Sunday, February 21, 2010

Monday Morning S--t Storm!!!

One thing we aspire to accomplish here at GRH is to know our readers. After may hours of intensive focus groups, polling, and examining spreadsheets that don't mean anything, we've come to one conclusion.

Hobbers get their drank on.

If you look at our mission statement you'll notice that we try to focus upon sports AND culture, so that's what we're gonna do right here.

The shit storm is as follows:

Favorite drink plus favorite bar game.

If you talk to other GRH staff members they'll tell you that I am a beer man, which is true. Nothing beats beats a nice frosty frat soda. I could drink it when it's 97 degrees outside and I'm drinking it now when the temperature is 30. In my opinion beer can get you through anything.

But beer is boring.

So my drink for the shit storm is a good ole vodka tonic. Is it for old people? yes. Is it for alchoholics? Perhaps. Is it delightfully refreshing? Fuck and yes. And know this, the initials for a vodka tonic is VT same as the pussy state of Vermont AND the Virginia Tech Hokies.

I think I'll take my chance with the Hokies.

Now to the bar game.

This is a tough one, the game I'm best at is obviously trivia night, but whenever we win I can't help but walking out of a bar feeling like a huge nerd. I also like darts and I feel that I'm pretty decent, HOWEVAH, that game is way too British for my taste. So the pick here is billiards.

I suck at pool but I can't help from feeling like a badass whenever I chalk up a cue. "The Hustler" was on the other day and I always want to become Minnesota Fats and beat punk ass kids in 24 hour epic pool battles. This will never happen, but it's still fun to think about.
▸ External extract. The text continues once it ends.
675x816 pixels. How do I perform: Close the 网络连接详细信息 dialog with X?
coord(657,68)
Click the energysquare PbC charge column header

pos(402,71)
So there's my pick, lets hear your take Hobbers.

Shit Storm Begin.


  1. Get a giant cup. Fill one half with Sailor Jerry's rum, one half with coke. Turn on a basketball game. Find a random role player on the team. Drink every time he does anything.

    I call it the "ZaZa Pachulia."

  2. Bourbon, on ice. A little soda if you're so inclined, but not much.

    And I always thought power hour was neat, especially when a sweet mix CD was involved.

  3. Power hour while watching Blue Crush, or any other surfing movie. Don't ask me why, it just works well.

  4. Gin, prepared as follows. Wait for a liquor store to close for the night. Load a trebuchet with broken hunks of asphalt. Launch from a safe distance of 200-500yds, depending on the radius of the throwing arm. Ideally, position the release such that the asphalt falls through the ceiling.

    Assemble your fellow bums for a mission impossible entrance; always double check your safety harnesses BEFORE attaching them to the lowering winch. Keep two men on the ground, one holding the ladder, the other looking out for cops.

    Start lowering in your gunner. He needs to be somebody reliable, somebody that knows a motion detector when he sees one and has the discipline not to trip it when he sees the booze. Once the coast is clear, send down the duffle bags.

    From there, just remember, "SMOOTH IS FAST." This isn't a footrace, and you likely aren't wearing reliable shoes, so just remember to keep breathing and work efficiently. Don't overload the duffle bags. And for God's sake, don't use trash bags, because we know how that will end.

    Make sure you take the paperbags too, or they'll KNOW you stole the bottles. I recommend rubbing dirt or body oil all over the bottles once you've bagged them; it'll provide that "2 day old, possibly mixed w/ urine" look that'll throw off the dogs once they make their rounds through the park in a couple of hours.

  5. Well, we're not going to top that.

  6. I no longer care about my job performance.

  7. And here I thought my Hustler references were pretty good.